The ease with which a "foreigner" of any sort has to be seen to be believed. An alien, person of Indian origin, citizen of another country, person who acquires citizenship of another country or pure and simple, a shadowy entity with a document professing to entitle the person to travel anyone can become a director or shareholder in an Indian corporate structure or even form one.
Certainly, for the very law abiding, there are reams and reams of paperwork and affidavits and notarised and attested documents. Multiple sets for the Ministry of Corporate Affairs (MCA) and Ministry of Finance (FinMin) and their multiple agencies and authorities. Even opening a simple savings bank account or applying for a new phone connection or getting a badge for working as a taxi driver involves much wider and more stringent background checks as well as documentation.
But for a "foreigner" to become a director of a company or any other commercial enterprise in India, including taking a lot of money away as "loans", a passport along with a slim file of "notarised" documents is more than enough.
Going back not too far in history, I was once on a ship, which was diverted to a seaport in a country not too far away from India, famous also for a large number of Indians already living and working there.
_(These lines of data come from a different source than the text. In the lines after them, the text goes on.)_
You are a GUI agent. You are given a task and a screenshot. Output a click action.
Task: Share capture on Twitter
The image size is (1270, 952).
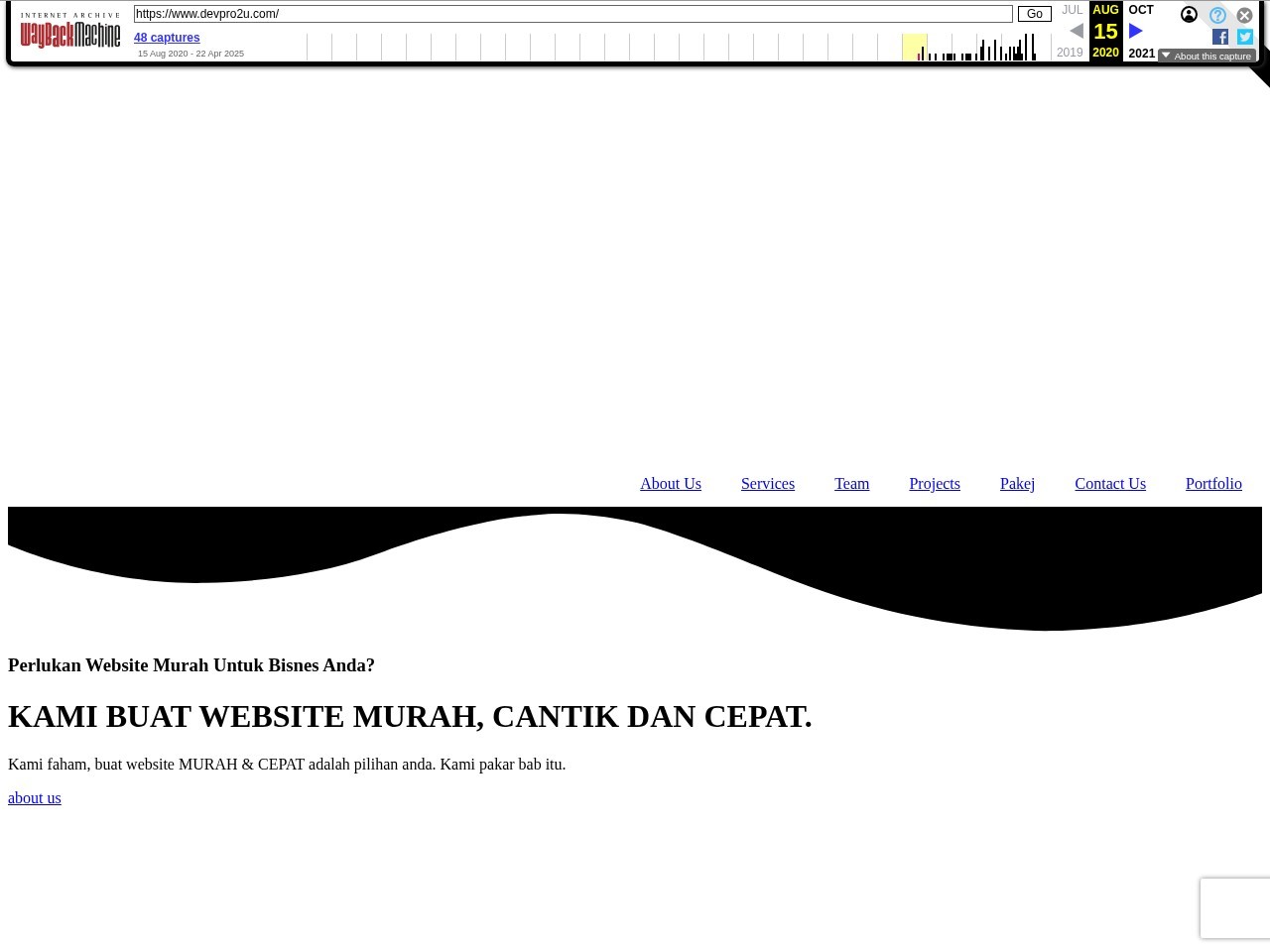click(x=1245, y=37)
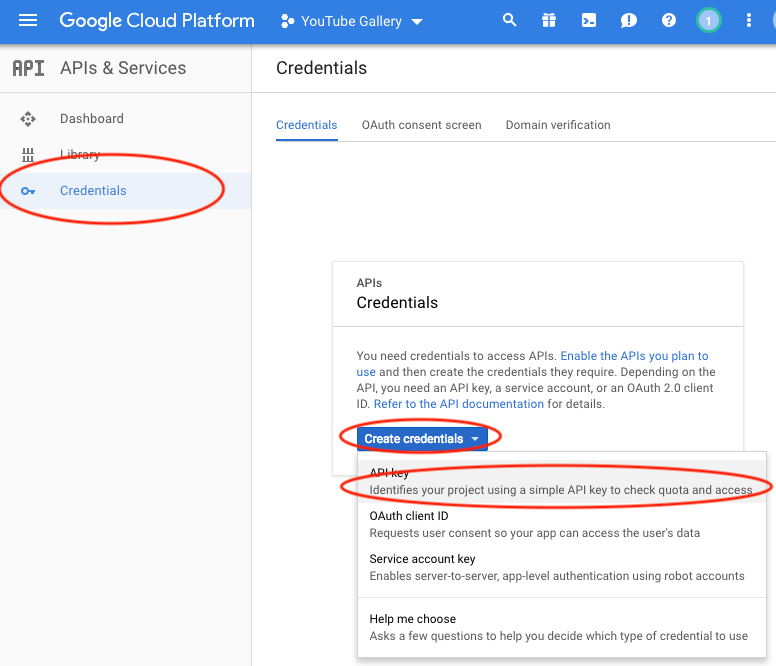The width and height of the screenshot is (776, 666).
Task: Open Library in the sidebar
Action: [x=80, y=155]
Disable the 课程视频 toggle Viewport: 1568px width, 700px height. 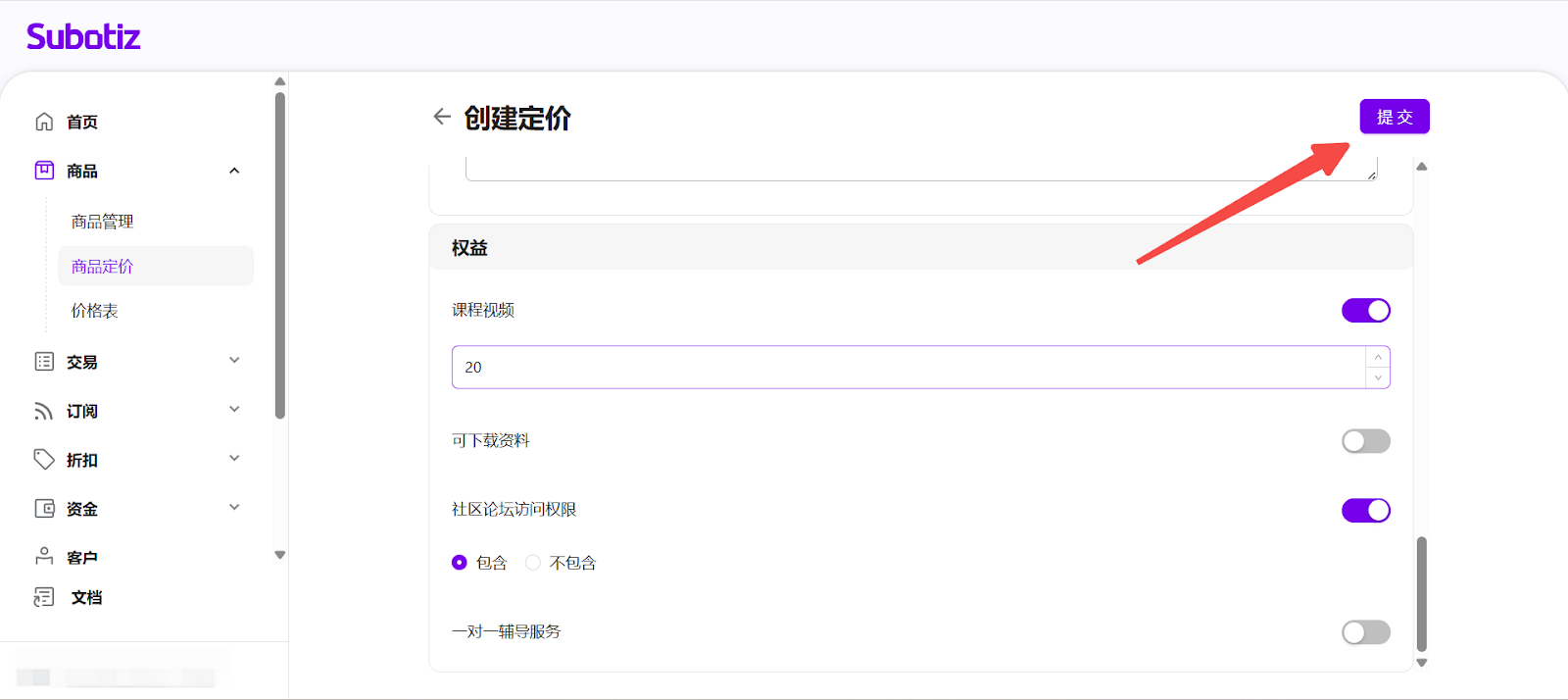pos(1365,311)
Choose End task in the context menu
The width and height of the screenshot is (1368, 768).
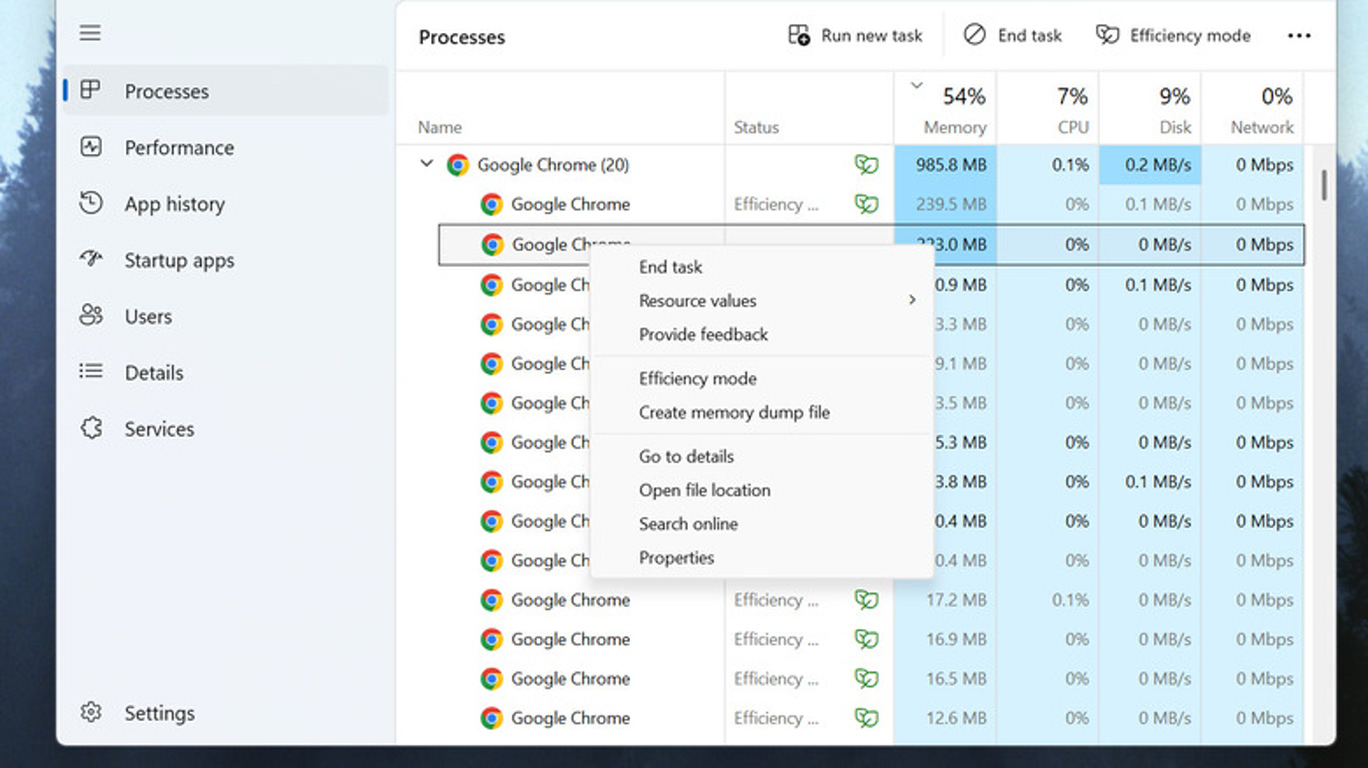click(670, 267)
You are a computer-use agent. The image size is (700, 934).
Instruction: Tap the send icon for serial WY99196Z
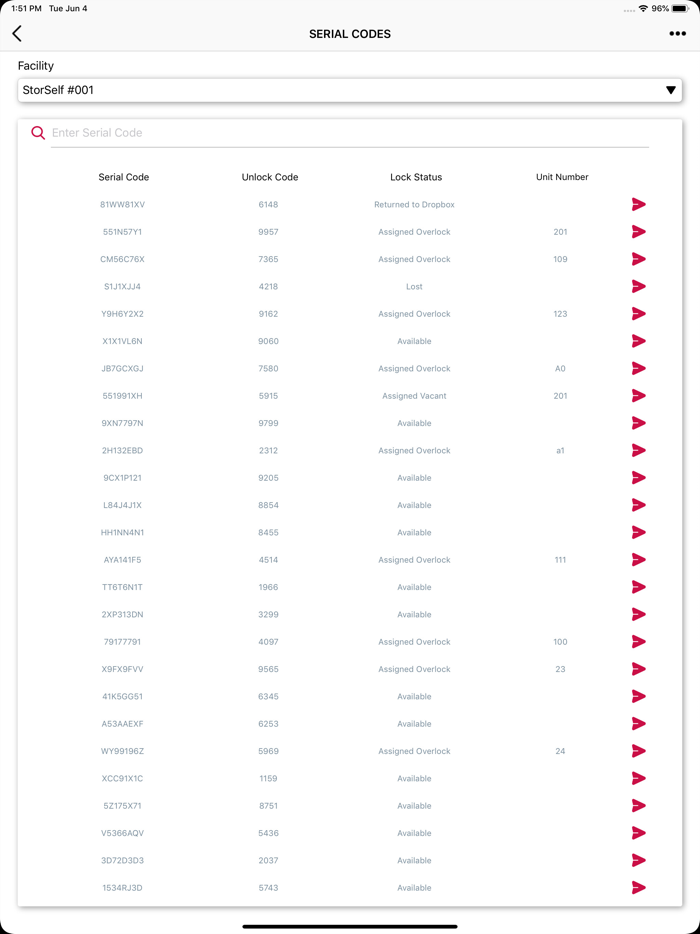pos(638,751)
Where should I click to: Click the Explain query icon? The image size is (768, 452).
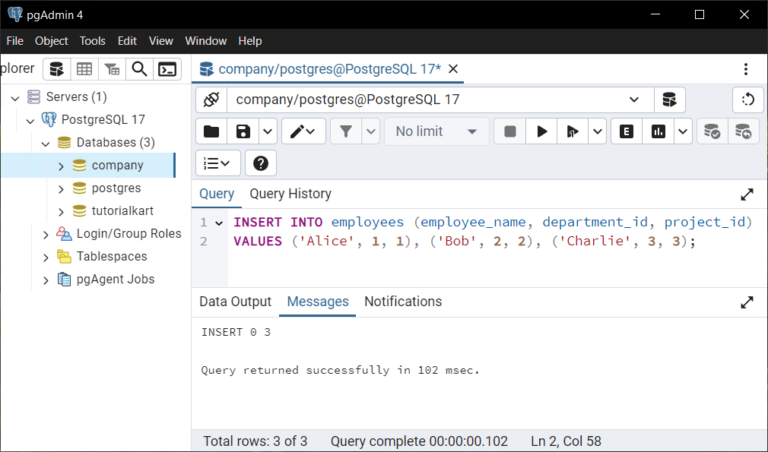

As we were lined up for free pratique (permission granted to a ship to have dealings with a port, given after quarantine or on showing a clean bill of health), an announcement was made that people from such-and-such countries would not be permitted to leave the ship, and that if they tried to do so, they would be prosecuted with the full force of the law and the man holding the gun made it very clear, too. That left only the European Master, who in solidarity also opted not to go ashore.
Getting stuck on a ship when the bright lights of the city can be seen is the worst form of torture ever invented. As the co-ordinating officer, becoming friendly with the senior immigration person who would board twice a day to do a head-count, I asked him if he could please bend the rules; I so very much wanted to go ashore. So eventually after a few days he said, OK, you and two more people will come ashore with me in my car, you will go to the city with my men as your escorts, do all the shopping for everybody that you need to do, and then you will return to the ship with me again.
We jumped at the offer, and three of us (Indian, Pakistani and Filipino) picked up the combined shopping lists for pretty much everybody on board, and the old man released our passports and continuous discharge certificates (CDCs) to us so that we could leave them as deposits if asked. In the car, the immigration officer spotted our passports and CDCs in our hands, and said that we need to keep them carefully with ourselves and ensure we do not lose them. Don't you want to keep them as some sort of security, I asked, and he said, wait, let me show you something in my office.
When we reached his office, he took us to a locked room, opened it, and there inside, 10' x 20' at least and wall-to-wall high stacked with steel trunks, were thousands of passports and photocopies and more documents of people, who had left documents as security and jumped.
Point being made here is that in this day and age as in the past, a fake passport is still an easy document, and does not really prove anything beyond being able to enter or leave a country.
If you analyse the scams that have taken place over the last few decades in India, then a common thread across most of them is that foreign directors are simply assumed to be untraceable if things go wrong, and all efforts are then directed at those who are Indians in India. This has to change and very soon. A few methods suggested, as practiced in other countries, are as follows -
a) Physical entry and exit into and from India at least once every financial or calendar year otherwise debarred.
b) Second round of re-verifications from the diplomatic mission of the passport holder's country every year.
c) Background documentation down to school and birth records where the stakes are high.
d) A list of acceptable, moderate and unacceptable countries basis extradition treaties in force with the countries involved.
e) Two referees as guarantors in India with assets in line with the exposures therein.
f) Some amount of liability on the consultants drawing up the documentation for the foreigners.
g) Tax filing status in home country along with social security and other domestic documentation.
Otherwise, we are simply destined to repeatedly have "foreigners" loot and scam us and then vanish.
(Veeresh Malik had a long career in the Merchant Navy, which he left in 1983. He has qualifications in ship-broking and chartering, loves to travel, and has been in print and electronic media for over two decades.)